Faecal levels of total short‐chain fatty acids (SCFA) and acetate, butyrate, propionate, and valerate separately. Acetate levels were found to be reduced in cachectic cancer patients (N = 30) compared with non‐cachectic cancer patients (N = 64) and healthy controls (N = 71). P‐values from Kruskal–Wallis test are shown.

Figure 5

Faecal levels of calprotectin were not different in cachectic cancer patients (N = 30) compared with non‐cachectic cancer patients (N = 68) or healthy controls (N = 70).

Figure 6

Correlation analyses of the significant variables from differential analyses of bacterial taxa and total short‐chain fatty acids as well as relevant clinical parameters in pairwise comparisons. Factors under investigation are depicted in the diagonal line. The relationships of abundances of four bacterial taxa, acetic acid, calprotectin, body mass index (BMI), and weight loss were estimated using Kendall's tau correlation coefficient (τ). In the upper panels, significant correlations are indicated with asterisks (^* P < 0.05, ^** P < 0.01, and ^*** P < 0.001).
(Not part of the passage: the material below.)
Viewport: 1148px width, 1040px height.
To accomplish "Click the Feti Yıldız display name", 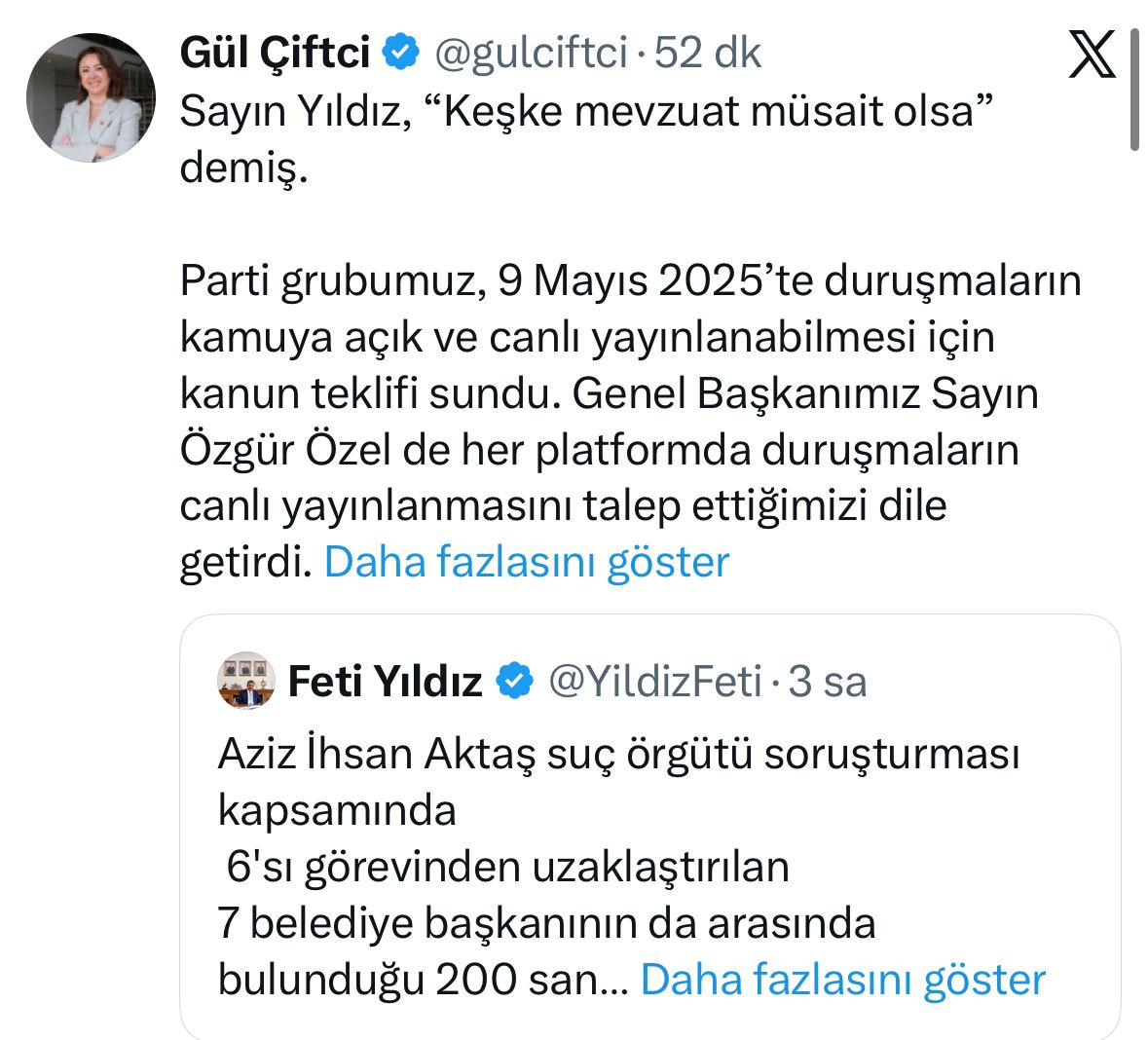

In the lower panels, scatter plots of pairwise correlations are shown. Yellow dots represent cachectic cancer patients, blue dots depict non‐cachectic cancer patients, and green dots indicate healthy controls.

Figure 7

Estimated co‐occurrence of Megamonas, Peptococcus, Veillonella, and an unknown genus from the Enterobacteriaceae family in cachectic cancer patients vs. non‐cachectic cancer patients (A) and cachectic cancer patients vs. healthy controls (B). Green lines represent a positive association, while orange marks a negative association between these genera. An edge is displayed if the 90% credibility interval does not contain zero.